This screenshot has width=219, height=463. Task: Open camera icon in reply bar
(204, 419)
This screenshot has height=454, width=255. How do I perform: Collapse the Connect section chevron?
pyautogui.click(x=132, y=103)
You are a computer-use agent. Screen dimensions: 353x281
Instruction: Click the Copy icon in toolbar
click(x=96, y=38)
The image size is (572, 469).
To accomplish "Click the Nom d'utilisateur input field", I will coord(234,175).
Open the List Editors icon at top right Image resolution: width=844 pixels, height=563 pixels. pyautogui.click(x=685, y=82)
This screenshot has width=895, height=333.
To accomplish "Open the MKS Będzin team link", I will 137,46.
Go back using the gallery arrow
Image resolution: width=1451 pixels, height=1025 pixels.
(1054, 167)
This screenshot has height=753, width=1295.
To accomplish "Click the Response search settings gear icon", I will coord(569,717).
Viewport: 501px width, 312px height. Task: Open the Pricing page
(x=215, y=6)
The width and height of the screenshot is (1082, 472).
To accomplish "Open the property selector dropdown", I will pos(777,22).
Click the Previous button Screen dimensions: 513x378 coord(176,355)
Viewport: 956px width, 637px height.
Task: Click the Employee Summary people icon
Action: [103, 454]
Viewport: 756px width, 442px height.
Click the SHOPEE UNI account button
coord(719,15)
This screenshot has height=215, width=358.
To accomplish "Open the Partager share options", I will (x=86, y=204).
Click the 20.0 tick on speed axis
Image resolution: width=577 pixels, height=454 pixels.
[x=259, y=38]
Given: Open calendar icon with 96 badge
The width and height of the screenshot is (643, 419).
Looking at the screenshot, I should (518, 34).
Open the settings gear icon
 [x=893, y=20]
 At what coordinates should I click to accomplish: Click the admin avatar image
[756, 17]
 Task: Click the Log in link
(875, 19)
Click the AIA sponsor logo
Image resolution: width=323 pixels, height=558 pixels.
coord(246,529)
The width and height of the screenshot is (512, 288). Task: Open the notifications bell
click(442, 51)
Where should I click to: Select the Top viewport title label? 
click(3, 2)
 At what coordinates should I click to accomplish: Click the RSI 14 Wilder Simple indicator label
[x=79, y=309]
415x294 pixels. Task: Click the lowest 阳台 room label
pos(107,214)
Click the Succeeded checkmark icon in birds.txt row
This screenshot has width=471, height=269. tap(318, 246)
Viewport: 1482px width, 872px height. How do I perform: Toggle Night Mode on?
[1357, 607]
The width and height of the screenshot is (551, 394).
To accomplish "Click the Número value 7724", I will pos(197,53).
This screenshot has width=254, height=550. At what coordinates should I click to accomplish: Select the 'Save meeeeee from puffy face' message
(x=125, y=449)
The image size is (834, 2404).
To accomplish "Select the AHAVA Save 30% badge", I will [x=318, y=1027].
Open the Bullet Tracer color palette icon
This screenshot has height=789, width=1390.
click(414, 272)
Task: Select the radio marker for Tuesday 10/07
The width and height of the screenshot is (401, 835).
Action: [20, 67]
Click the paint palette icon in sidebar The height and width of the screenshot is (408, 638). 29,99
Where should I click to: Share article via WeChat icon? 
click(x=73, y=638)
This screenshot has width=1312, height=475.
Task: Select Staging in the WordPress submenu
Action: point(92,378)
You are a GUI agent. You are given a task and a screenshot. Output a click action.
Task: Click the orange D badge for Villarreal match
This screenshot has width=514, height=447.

---

## Task requirements
Return, from the material above, each line holding the string "agent".

## Expected answer
You are a computer-use agent. Screen dimensions: 353x281
You are a GUI agent. You are given a task and a screenshot. Output a click action.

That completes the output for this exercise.